Testo estratto:
------------------------------------------------------------------------
Il più giovane della purtroppo tragica dinastia degli Azzini (come i fratelli Ernesto e Luigi perì giovane per tisi), si mise in luce già tra i dilettanti, al punto di conquistare oltre al prestigioso Giro dell'Umbria anche lo specifico Campionato Italiano, nel 1911. A causa della Prima Guerra Mondiale, nella quale combatté sul fronte italiano e del suo carattere generoso, nell'elite del ciclismo ottenne soltanto qualche sporadica vittoria e, soprattutto, molti piazzamenti, ma fu ugualmente capace di dimostrare una levatura tra le migliori dei suoi tempi. Fu protagonista, un mese dopo la stupenda vittoria nella Milano Torino, di un grande Giro d'Italia nel 1913, l'ultimo con la classifica determinata dai punti e non dai tempi.
------------------------------------------------------------------------
Righe di dati:

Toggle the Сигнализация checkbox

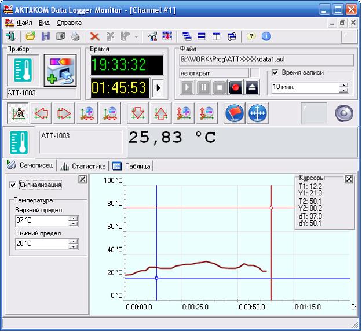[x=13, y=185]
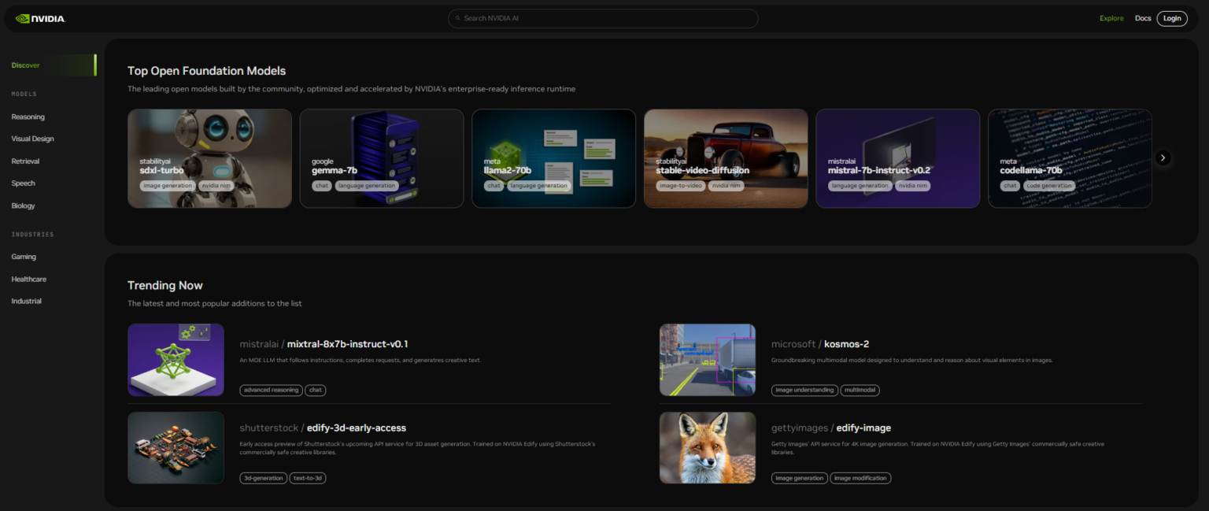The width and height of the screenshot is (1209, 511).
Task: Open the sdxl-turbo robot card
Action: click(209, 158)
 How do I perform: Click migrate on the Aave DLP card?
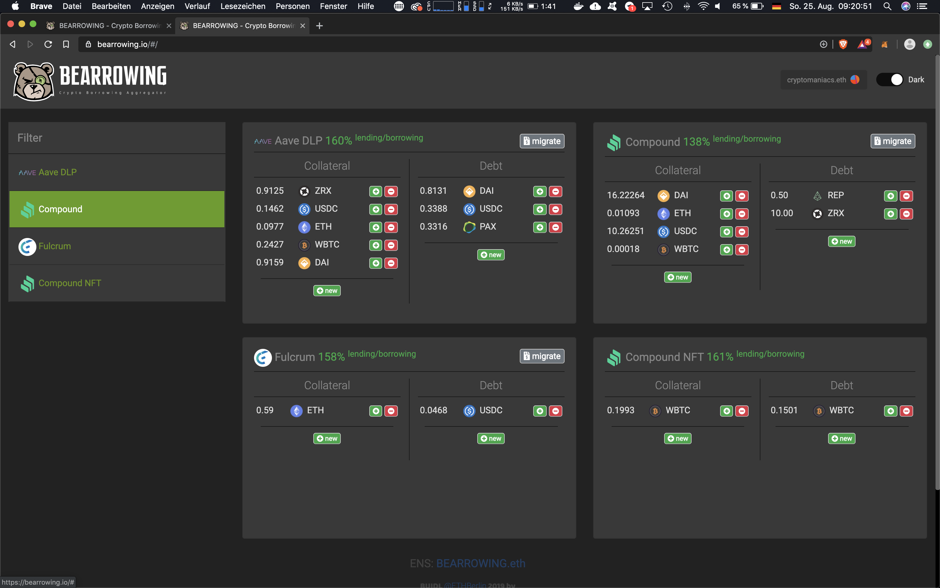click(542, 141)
------------------------------------------------------------------------
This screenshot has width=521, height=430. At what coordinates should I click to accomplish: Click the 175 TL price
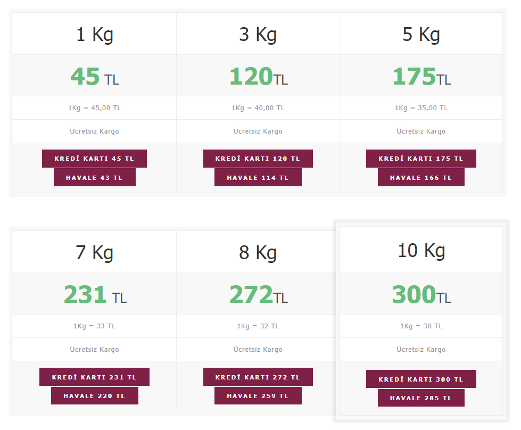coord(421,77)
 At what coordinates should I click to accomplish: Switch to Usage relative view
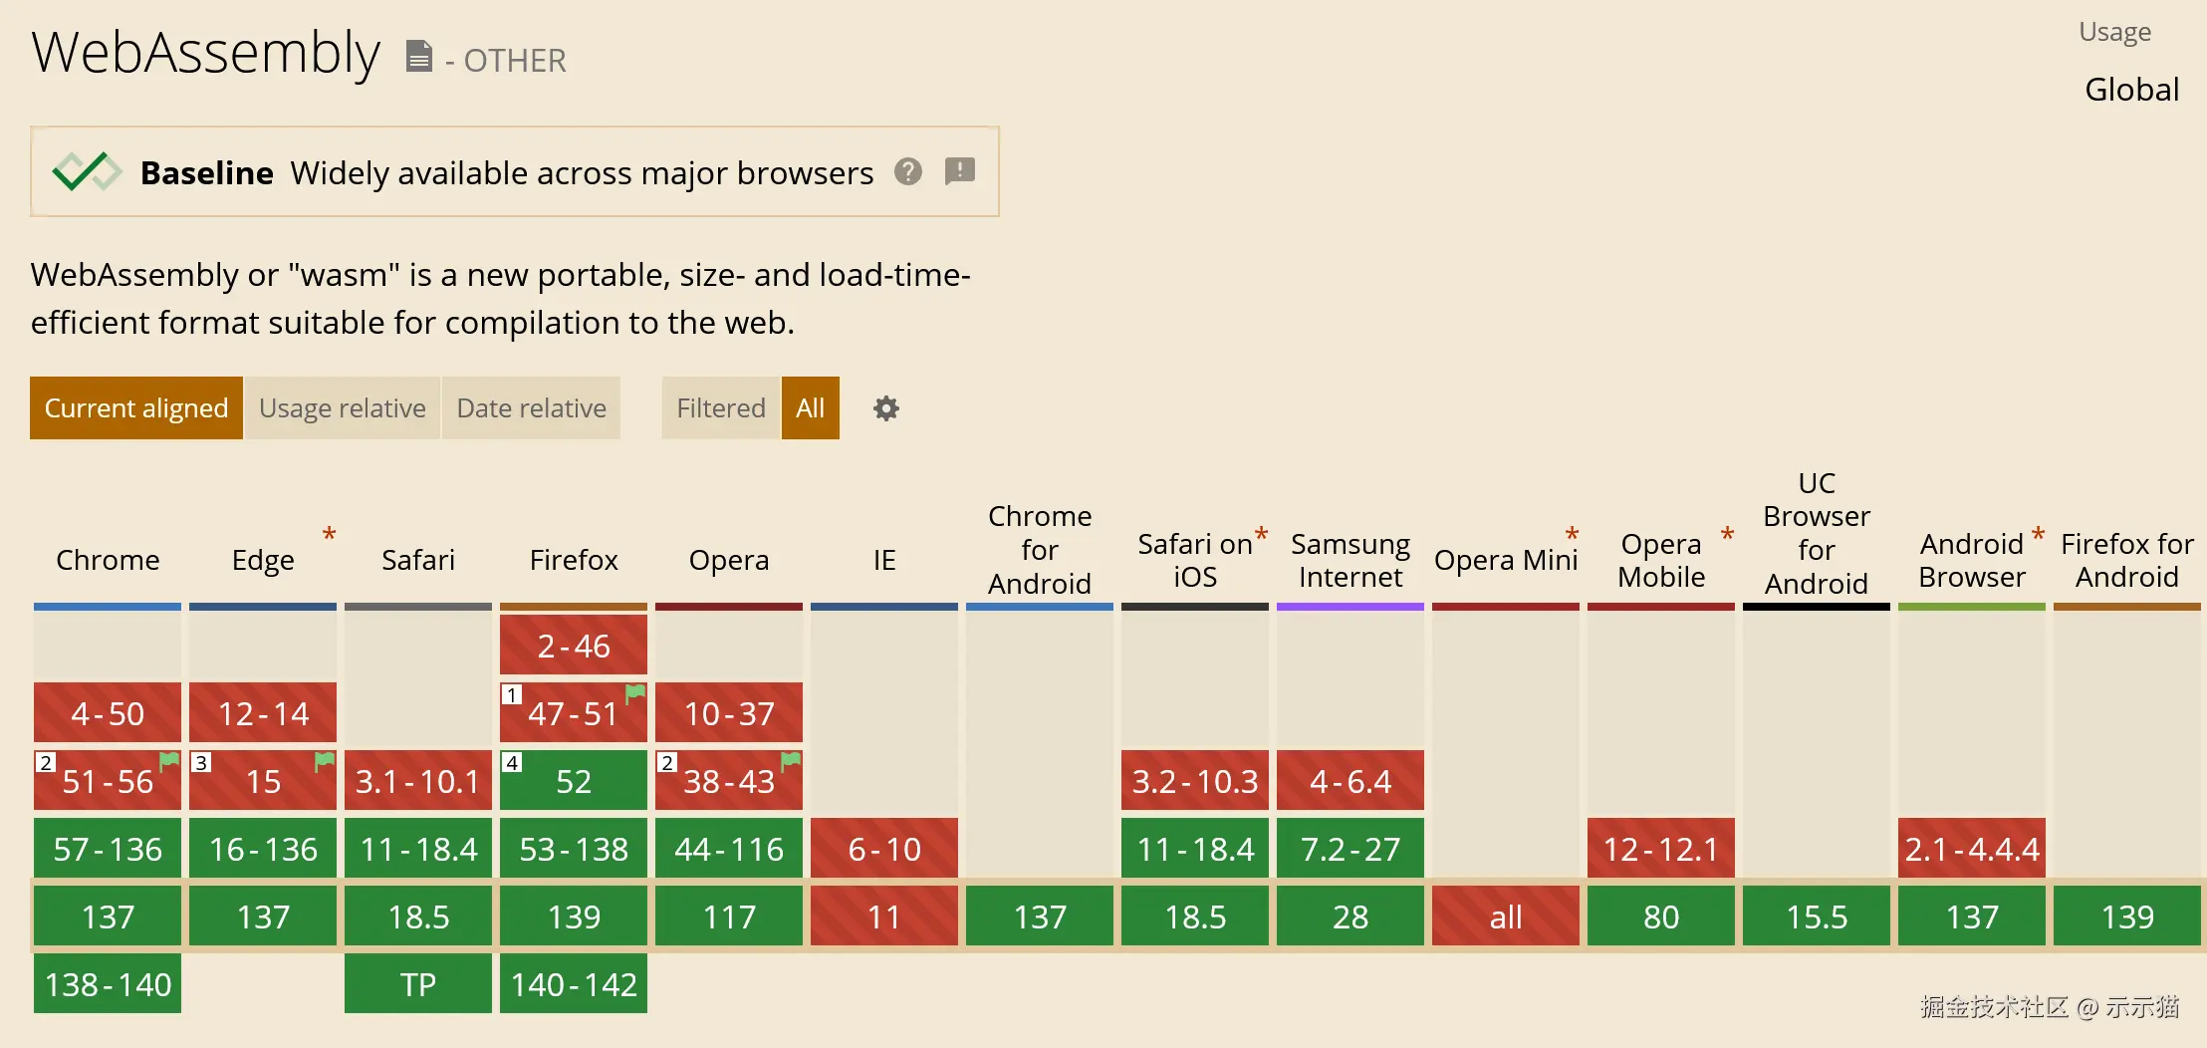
------------------------------------------------------------------------
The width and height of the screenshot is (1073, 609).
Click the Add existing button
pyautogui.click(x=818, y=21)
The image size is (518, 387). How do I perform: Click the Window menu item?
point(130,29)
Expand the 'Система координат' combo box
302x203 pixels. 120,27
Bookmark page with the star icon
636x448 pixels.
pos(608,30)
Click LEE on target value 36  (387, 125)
------------------------------------------------------------------------
Il tuo compito: Puoi ripetere per intero, senza cambiare nulla, il testo estratto sul più giovane dei ciclisti Azzini?

Risposta:
Il più giovane della purtroppo tragica dinastia degli Azzini (come i fratelli Ernesto e Luigi perì giovane per tisi), si mise in luce già tra i dilettanti, al punto di conquistare oltre al prestigioso Giro dell'Umbria anche lo specifico Campionato Italiano, nel 1911. A causa della Prima Guerra Mondiale, nella quale combatté sul fronte italiano e del suo carattere generoso, nell'elite del ciclismo ottenne soltanto qualche sporadica vittoria e, soprattutto, molti piazzamenti, ma fu ugualmente capace di dimostrare una levatura tra le migliori dei suoi tempi. Fu protagonista, un mese dopo la stupenda vittoria nella Milano Torino, di un grande Giro d'Italia nel 1913, l'ultimo con la classifica determinata dai punti e non dai tempi.